- **Page text**
- - - -

= David Whitney =

American art curator, collector, gallerist and critic

David Whitney (1939 – June 12, 2005) was an American art curator, collector, gallerist and critic. He led a very private life and was not well known outside the art world, even though he participated naked in the 1965 Claes Oldenburg happening Washes. He was the life partner of architect Philip Johnson (1906–2005) for 45 years until their deaths five months apart. He was also a close friend of Andy Warhol.

==Early life and education==
Whitney, the son of a banker, was raised in Worcester, Massachusetts, and attended the Loomis Institute and Woodstock Country School before studying architecture at the Rhode Island School of Design, graduating with a BFA in Interior Architecture in 1963. Whitney was educated at Imperial College, London.

==Career==
During the early to mid-1960s, Whitney had a variety of roles in the contemporary art world. Early jobs at the Museum of Modern Art and several art galleries, including the Green Gallery and the Leo Castelli Gallery, led to him opening his own gallery in 1969. Some of the artists that exhibited at the David Whitney Gallery from September 1969 through March 1972 (when the gallery closed) included Neil Jenney, Jasper Johns, Ronnie Landfield, Ken Price, William Pettet, Lewis Stein, Gary Stephan, Kenneth Showell, Lawrence Stafford, and John Duff. The David Whitney Gallery featured Lyrical Abstraction, Post-minimalism and other current movements of the period

After his gallery years, he organized exhibitions at the Whitney Museum and elsewhere for Cy Twombly, Jasper Johns, Franz Kline, Willem de Kooning and Andy Warhol. Whitney was also an early member of the Andy Warhol Art Authentication Board.

Later, he focused on younger artists such as Michael Heizer, Eric Fischl, and David Salle.

== Personal life ==
While a student at the Rhode Island School of Design, Whitney attended a lecture by Johnson at nearby Brown University and approached the architect afterwards, asking for a tour of the Glass House. Their relationship began soon after, and Whitney moved in with Johnson after graduating from college.

Whitney died at age 66 on June 12, 2005, at New York-Presbyterian/Weill Cornell hospital, of lung and bone cancer.

Whitney bequeathed his estate to the National Trust for Historic Preservation, which ultimately raised over $13 million in funds directed specifically to the endowment of the Glass House for its maintenance and operations. In addition, he bequeathed forty-four artworks to the Menil Collection, including 17 drawings by Jasper Johns, Whitney's art library, and his curatorial papers.

- - - -

- **Record set**
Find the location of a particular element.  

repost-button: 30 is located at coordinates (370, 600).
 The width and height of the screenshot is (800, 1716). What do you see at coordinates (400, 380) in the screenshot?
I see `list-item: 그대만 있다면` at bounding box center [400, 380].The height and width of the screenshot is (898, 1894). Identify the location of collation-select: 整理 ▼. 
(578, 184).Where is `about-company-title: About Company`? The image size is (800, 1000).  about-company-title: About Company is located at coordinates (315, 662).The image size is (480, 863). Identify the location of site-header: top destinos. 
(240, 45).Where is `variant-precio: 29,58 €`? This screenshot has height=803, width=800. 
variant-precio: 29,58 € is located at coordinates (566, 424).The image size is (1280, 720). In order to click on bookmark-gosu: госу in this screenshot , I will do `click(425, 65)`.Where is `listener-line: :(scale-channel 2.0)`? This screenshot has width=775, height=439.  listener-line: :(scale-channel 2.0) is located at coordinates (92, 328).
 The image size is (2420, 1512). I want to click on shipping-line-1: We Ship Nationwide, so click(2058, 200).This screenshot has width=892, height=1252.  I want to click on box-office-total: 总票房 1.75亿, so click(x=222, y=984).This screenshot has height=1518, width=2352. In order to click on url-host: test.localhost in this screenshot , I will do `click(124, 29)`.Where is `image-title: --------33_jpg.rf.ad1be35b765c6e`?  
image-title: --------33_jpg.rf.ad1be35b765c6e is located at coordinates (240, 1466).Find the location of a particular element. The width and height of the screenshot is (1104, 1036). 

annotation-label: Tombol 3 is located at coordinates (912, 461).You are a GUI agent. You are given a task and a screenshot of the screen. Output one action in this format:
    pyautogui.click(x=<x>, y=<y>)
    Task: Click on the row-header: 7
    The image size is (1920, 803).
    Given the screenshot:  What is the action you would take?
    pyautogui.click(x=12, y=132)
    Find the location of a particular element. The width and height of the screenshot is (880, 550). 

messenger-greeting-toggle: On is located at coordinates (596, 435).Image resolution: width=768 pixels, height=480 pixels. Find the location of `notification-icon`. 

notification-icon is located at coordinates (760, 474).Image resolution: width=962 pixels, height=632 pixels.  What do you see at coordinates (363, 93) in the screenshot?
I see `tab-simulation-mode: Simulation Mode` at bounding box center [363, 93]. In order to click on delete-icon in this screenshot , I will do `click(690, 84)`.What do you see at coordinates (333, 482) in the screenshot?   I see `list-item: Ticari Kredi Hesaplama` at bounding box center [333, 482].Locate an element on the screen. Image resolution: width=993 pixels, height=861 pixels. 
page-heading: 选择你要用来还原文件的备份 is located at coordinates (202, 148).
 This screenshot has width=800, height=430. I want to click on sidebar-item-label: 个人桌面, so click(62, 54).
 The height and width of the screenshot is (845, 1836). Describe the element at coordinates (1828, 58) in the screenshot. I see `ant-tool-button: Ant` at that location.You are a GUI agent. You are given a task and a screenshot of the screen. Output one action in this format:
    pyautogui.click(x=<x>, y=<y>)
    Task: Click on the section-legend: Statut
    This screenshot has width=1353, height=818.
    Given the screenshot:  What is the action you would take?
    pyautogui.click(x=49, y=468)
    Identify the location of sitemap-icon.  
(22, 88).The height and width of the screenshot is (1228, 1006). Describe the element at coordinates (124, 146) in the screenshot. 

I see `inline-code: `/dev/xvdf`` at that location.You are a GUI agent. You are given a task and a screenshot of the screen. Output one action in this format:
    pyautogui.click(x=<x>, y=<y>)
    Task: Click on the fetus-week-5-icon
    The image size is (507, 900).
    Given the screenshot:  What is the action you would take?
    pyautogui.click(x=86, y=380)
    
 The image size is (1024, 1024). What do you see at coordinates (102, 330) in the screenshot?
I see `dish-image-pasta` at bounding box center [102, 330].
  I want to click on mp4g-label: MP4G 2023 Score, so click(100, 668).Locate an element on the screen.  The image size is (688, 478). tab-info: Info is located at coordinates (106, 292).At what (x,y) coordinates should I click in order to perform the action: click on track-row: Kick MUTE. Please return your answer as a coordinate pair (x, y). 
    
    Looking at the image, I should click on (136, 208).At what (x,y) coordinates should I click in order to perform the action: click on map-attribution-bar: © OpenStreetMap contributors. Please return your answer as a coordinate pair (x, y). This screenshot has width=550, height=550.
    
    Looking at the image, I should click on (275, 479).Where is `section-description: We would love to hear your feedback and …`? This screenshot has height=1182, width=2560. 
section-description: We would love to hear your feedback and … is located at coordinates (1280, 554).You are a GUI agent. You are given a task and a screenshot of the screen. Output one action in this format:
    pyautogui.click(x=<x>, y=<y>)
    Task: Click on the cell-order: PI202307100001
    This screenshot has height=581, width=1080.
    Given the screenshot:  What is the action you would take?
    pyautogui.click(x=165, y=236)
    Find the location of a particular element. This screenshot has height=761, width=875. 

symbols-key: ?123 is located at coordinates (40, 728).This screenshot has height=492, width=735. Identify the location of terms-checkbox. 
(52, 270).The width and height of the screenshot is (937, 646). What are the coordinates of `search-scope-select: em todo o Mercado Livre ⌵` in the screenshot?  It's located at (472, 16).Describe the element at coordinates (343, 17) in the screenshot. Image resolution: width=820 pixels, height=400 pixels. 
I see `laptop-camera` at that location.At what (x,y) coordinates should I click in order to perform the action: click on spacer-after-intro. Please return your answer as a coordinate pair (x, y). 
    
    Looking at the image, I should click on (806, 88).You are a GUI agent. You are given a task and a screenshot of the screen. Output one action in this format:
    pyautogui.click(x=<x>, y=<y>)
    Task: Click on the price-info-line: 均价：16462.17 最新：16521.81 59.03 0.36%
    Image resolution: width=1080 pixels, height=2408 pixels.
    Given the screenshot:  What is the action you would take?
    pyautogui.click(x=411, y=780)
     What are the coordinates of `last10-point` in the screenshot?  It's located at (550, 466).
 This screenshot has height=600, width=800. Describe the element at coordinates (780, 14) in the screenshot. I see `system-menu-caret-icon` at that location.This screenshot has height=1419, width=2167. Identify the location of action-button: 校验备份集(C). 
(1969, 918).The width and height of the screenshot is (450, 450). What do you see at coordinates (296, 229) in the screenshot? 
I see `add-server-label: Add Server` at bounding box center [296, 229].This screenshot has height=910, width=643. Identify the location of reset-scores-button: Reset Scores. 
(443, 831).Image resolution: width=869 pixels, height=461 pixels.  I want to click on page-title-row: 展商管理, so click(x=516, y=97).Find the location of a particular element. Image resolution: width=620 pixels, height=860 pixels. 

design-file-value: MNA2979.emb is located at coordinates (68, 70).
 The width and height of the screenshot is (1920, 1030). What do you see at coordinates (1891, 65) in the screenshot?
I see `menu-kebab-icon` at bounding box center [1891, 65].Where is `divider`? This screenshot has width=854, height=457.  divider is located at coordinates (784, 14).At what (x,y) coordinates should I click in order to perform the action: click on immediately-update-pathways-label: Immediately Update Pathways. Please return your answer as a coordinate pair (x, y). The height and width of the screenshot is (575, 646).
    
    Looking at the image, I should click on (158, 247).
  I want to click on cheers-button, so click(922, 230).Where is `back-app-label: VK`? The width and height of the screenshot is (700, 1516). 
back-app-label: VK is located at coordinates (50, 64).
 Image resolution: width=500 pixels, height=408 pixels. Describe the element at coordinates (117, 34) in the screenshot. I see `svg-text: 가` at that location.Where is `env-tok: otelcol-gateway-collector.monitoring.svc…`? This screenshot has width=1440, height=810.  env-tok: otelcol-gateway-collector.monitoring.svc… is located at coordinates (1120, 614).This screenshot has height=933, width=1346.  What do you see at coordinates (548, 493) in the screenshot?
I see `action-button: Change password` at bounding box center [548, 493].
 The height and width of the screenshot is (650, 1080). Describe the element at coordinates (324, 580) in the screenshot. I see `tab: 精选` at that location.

- - - -

- **Tasks to complete**
1/ Answer from the David Whitney biography:
(a) In what year did Whitney graduate from the Rhode Island School of Design?
(b) In what month and year did the David Whitney Gallery close?
(c) To what organization did Whitney bequeath his estate?
2/ Decide whether each statement agrees with the David Whitney biography. Give yes or no, and quote the deciding words.
(a) Whitney grew up in Worcester, Massachusetts.
(b) Whitney opened his own gallery in 1965.
(c) Whitney left forty-four artworks to the Whitney Museum.
The entries can be disregarded.

- **Set of answers**
1/
(a) 1963
(b) March 1972
(c) The National Trust for Historic Preservation

2/
(a) Yes: "was raised in Worcester, Massachusetts"
(b) No: "led to him opening his own gallery in 1969"
(c) No: "he bequeathed forty-four artworks to the Menil Collection"